– Что стоишь как монумент? – проворчал он, признав во мне своего по выцветшему косому кресту, который я успел нашить на грудь нового колета. – Помог бы лучше.
Потом огляделся по сторонам, заметил женщин и детей, которые издали наблюдали за происходящим, и прожженным рукавом утер пот со лба.
– Черт, до смерти пить охота.
И с этими словами снова нырнул в двери вслед за голландцем. Поразмыслив, я решил сбегать к ближайшему дому, где в проеме сорванной с петель и в щепки разбитой двери испуганно жалось голландское семейство.
– Drinken, – сказал я, протягивая свои кувшины, а другой рукой берясь за кинжал.
Вероятно, голландцы поняли меня правильно, потому что сейчас же наполнили кувшины водой, и я отнес их к дверям ратуши, откуда с очередными стопками книг появились эти двое. Оба, с жадностью припав к воде, единым духом осушили кувшины, и, прежде чем снова скрыться в дыму, испанец обернулся ко мне и сдержанно произнес:
– Спасибо.
Поставив кувшины на землю, я снял свой бархатный колет и последовал за этим молодым человеком – поверьте, не потому, что, поблагодарив, он улыбнулся, не потому, что меня растрогали прожженная одежда или покрасневшие от дыма глаза; нет, благодаря этому безвестному солдату мне вдруг стало ясно: есть на свете нечто поважнее добычи.
Хотя, если повезет, за день можешь получить больше, чем от казны – за год. И вот, набрав полные легкие воздуха, закрыв рот и нос платком, пригнувшись, чтобы уберечь глаза от летевших со всех сторон искр, я снова и снова нырял в густой дым и снимал книги с горящих полок, пока раскаленный воздух не начал обжигать мне нутро при каждом вздохе, жар не сделался совсем уж нестерпимым, а большая часть книг не превратилась в пепел и прах – не влюбленный прах, воспетый в прелестном сонете дона Франсиско [6], а тот, в котором бесследно исчезли столько часов упорного и усердного труда, столько любви, столько мудрости, столько жизней, способных просветить и вразумить своим примером неисчислимое множество других жизней.
После очередной ходки горящая кровля со страшным грохотом обрушилась у нас за спиной, и мы остались снаружи, распяленными ртами жадно хватая свежий воздух, одурело оглядывая друг друга, плача от дыма, утирая липкий пот рукавами. У наших ног высилась груда спасенных от гибели книг и рукописей – примерно десятая часть, прикинул я, того, что сгорело. В изнеможении опустившись на колени рядом с этой кучей, кашлял и лил слезы голландец в черном. А солдат, немного отдышавшись, улыбнулся мне так же, как в ту минуту, когда благодарил за принесенную воду.
– Как тебя зовут, мальчуган?
Я выпрямился, перебарывая последний приступ кашля.
– Иньиго Бальбоа. Роты капитана Кармело Брагадо.
Это не вполне соответствовало действительности.
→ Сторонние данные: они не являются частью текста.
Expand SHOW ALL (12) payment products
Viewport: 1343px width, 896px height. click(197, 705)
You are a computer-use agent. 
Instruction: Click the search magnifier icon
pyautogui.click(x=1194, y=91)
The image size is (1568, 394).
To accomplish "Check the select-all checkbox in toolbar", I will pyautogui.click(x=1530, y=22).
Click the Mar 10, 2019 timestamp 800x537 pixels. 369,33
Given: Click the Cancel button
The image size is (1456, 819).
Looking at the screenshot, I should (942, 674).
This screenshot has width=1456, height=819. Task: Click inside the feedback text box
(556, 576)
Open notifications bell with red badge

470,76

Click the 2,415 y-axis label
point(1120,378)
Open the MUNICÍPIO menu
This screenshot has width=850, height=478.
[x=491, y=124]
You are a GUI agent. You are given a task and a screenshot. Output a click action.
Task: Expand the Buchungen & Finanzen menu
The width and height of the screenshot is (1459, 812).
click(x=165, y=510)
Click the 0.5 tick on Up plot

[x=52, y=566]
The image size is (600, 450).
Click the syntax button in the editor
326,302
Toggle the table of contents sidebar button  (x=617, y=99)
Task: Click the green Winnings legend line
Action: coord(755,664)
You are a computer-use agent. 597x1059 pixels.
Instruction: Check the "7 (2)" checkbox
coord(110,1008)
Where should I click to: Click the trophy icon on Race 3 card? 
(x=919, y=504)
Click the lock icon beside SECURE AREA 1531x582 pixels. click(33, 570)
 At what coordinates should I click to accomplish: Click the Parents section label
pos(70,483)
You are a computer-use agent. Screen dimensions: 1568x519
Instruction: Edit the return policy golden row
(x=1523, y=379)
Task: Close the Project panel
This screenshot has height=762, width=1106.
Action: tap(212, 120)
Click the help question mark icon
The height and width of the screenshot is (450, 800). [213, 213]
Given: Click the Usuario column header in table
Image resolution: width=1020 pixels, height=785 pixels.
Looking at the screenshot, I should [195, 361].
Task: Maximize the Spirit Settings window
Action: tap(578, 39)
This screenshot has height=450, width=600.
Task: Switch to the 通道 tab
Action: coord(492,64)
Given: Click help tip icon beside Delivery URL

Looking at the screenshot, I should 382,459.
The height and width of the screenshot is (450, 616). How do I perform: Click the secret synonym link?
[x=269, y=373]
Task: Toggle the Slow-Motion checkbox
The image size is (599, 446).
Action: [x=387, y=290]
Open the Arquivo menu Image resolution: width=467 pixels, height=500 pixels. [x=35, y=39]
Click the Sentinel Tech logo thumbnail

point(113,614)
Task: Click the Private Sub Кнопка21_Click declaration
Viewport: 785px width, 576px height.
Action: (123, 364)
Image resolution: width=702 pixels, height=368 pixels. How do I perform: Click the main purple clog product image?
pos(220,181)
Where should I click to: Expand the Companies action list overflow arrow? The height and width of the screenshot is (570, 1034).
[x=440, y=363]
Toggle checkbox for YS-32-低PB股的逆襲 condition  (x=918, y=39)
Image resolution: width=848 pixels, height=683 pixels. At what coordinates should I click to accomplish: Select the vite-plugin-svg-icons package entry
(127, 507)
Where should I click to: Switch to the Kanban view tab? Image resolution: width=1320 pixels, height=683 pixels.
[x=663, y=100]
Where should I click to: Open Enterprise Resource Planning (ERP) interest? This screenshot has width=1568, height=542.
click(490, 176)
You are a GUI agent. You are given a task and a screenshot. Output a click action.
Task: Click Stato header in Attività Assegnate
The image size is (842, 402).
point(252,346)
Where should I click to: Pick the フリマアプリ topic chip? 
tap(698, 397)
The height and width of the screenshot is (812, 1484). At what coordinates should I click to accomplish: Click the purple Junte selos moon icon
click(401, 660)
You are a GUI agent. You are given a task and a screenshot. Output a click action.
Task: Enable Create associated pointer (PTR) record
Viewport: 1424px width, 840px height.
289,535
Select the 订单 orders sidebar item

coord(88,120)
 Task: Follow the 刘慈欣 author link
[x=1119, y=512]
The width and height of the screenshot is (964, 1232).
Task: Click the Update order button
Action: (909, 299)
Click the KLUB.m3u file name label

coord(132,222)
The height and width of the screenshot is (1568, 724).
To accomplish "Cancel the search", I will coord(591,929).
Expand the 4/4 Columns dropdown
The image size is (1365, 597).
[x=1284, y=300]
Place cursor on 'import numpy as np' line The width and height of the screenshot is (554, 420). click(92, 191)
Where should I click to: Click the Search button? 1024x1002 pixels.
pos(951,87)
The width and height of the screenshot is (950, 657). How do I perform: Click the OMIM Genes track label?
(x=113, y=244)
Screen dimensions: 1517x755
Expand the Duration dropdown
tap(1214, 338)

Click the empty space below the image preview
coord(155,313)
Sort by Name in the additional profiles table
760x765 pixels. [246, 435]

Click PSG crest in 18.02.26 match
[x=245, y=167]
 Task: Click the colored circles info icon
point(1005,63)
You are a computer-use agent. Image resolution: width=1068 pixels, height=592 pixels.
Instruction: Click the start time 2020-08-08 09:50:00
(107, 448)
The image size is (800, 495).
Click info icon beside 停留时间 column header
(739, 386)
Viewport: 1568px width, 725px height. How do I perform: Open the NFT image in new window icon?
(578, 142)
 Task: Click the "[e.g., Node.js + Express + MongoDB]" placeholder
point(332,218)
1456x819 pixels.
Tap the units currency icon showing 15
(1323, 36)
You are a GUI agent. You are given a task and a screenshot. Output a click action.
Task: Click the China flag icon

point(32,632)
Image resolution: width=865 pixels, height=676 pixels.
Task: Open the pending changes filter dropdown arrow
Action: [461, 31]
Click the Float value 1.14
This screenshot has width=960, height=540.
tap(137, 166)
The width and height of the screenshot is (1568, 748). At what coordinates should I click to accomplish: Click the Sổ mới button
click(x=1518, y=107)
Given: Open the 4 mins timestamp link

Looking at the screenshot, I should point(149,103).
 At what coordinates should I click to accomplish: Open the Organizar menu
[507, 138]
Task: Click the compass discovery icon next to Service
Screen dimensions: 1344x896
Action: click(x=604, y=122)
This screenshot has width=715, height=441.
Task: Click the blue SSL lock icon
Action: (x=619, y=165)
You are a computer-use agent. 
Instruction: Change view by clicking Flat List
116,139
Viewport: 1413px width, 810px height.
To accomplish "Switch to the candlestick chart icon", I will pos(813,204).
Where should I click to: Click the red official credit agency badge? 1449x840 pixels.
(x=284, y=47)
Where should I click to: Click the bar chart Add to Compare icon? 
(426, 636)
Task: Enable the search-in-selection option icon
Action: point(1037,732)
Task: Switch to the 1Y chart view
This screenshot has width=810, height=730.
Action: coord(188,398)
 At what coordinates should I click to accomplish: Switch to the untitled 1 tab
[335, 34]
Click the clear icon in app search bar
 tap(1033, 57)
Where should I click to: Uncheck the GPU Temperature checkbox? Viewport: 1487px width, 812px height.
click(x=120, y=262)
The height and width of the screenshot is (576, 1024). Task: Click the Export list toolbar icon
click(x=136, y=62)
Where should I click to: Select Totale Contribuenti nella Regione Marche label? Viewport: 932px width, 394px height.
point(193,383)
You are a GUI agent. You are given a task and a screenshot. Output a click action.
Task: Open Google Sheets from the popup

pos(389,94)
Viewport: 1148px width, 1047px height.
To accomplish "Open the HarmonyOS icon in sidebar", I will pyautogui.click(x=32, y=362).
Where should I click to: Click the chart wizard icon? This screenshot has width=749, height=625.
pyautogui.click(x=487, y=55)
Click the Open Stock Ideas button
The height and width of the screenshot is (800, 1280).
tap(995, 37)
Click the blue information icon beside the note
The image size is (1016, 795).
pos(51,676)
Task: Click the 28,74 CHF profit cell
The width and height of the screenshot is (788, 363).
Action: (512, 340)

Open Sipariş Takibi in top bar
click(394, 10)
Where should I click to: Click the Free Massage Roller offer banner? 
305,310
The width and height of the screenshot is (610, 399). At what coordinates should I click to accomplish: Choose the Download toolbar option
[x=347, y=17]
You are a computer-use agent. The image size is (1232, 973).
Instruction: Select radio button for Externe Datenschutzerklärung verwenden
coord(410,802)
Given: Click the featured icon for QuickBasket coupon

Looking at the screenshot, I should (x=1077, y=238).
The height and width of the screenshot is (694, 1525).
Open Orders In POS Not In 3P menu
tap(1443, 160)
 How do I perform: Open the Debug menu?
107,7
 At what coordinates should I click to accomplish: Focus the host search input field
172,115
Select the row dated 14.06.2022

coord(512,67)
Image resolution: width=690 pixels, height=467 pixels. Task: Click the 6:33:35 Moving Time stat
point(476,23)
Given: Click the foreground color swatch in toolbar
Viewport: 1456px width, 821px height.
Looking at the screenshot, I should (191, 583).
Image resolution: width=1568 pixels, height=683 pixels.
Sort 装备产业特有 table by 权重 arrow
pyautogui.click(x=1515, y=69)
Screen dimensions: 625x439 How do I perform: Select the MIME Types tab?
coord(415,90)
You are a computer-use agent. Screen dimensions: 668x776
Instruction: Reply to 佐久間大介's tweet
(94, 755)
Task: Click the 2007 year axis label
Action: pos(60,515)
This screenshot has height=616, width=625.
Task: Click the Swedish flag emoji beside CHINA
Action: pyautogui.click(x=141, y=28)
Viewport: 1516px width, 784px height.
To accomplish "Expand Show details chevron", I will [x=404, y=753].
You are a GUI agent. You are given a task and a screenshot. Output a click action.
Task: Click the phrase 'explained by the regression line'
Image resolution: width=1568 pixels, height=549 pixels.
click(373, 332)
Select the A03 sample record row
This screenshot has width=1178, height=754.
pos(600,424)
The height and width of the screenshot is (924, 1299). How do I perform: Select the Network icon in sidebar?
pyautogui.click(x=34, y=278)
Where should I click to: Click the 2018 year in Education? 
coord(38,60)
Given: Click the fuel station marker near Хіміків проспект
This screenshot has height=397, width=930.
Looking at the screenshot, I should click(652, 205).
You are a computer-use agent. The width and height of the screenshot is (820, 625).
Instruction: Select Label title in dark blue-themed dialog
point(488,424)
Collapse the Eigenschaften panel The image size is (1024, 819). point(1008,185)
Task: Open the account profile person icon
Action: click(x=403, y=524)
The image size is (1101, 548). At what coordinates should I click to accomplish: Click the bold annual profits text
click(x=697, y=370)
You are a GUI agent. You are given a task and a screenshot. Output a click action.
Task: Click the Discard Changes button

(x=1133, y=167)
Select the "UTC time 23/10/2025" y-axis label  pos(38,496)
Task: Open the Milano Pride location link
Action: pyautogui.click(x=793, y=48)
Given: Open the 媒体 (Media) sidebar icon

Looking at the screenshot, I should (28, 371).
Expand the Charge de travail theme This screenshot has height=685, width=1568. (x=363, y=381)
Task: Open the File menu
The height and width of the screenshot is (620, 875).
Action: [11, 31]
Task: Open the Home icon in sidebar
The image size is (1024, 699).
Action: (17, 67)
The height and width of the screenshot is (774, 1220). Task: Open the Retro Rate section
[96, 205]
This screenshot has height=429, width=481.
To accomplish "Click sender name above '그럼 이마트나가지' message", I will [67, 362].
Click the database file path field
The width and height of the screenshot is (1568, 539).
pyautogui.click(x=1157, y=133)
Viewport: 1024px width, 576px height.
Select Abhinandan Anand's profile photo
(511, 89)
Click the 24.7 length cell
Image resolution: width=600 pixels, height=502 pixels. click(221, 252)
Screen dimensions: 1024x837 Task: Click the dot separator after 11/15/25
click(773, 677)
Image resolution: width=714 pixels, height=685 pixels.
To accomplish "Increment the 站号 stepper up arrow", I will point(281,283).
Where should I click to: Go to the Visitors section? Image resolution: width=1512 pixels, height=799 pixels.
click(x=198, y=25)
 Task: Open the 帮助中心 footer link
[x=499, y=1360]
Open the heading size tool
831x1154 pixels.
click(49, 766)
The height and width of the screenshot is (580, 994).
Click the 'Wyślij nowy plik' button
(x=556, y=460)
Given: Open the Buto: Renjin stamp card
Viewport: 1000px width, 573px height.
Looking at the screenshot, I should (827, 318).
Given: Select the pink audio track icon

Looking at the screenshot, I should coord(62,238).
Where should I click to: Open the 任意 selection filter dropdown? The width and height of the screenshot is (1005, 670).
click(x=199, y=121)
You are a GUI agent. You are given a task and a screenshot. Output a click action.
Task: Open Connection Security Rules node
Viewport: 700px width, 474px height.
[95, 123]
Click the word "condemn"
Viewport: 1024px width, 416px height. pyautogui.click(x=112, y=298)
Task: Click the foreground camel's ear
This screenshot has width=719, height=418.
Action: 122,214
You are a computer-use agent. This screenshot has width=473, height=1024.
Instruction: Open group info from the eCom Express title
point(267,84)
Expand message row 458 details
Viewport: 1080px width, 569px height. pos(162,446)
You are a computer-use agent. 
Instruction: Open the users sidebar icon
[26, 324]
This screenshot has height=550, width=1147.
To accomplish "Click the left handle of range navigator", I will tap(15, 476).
Под началом вышеназванного капитана служил мой хозяин Диего Алатристе, я же числился там постольку-поскольку, ибо паж есть нечто среднее между слугой и вьючным мулом, но уж никак не солдат.
Однако незнакомец не обратил внимания на неточность моего высказывания.
– Спасибо тебе, Иньиго Бальбоа, – промолвил он.
Широкая улыбка осветила его черное от сажи и лоснящееся от пота лицо.
– Когда-нибудь, – прибавил он, – ты вспомнишь о том, что сделал сегодня.
Забавно, не правда ли? Не мог он этого знать наперед, однако же, беру вас в свидетели, господа, – слова его сбылись: я и вправду вспоминаю его и тот день. А солдат левую руку положил мне на плечо, а правую протянул для рукопожатия – крепкого и горячего. Не обменявшись ни единым словом с голландцем, который раскладывал книги на стопки столь бережно, словно разбирал бесценные сокровища – теперь-то я знаю: так оно и есть, – он пошел прочь.
Минуло немало лет, прежде чем судьба вновь свела меня с тем безвестным солдатом, которому я в промозглый осенний день взятия Аудкерка помог спасти хранившиеся в ратуше книги. Лишь много позже, когда я был уже спелым и зрелым человеком, в Мадриде и при обстоятельствах, которые увели бы нас слишком далеко от нашего повествования, посчастливилось мне встретиться с ним. Хоть и давно была первая наша встреча, он запомнил меня, а я лишь тогда смог наконец узнать его имя – Педро Кальдерон, дон Педро Кальдерон де ла Барка.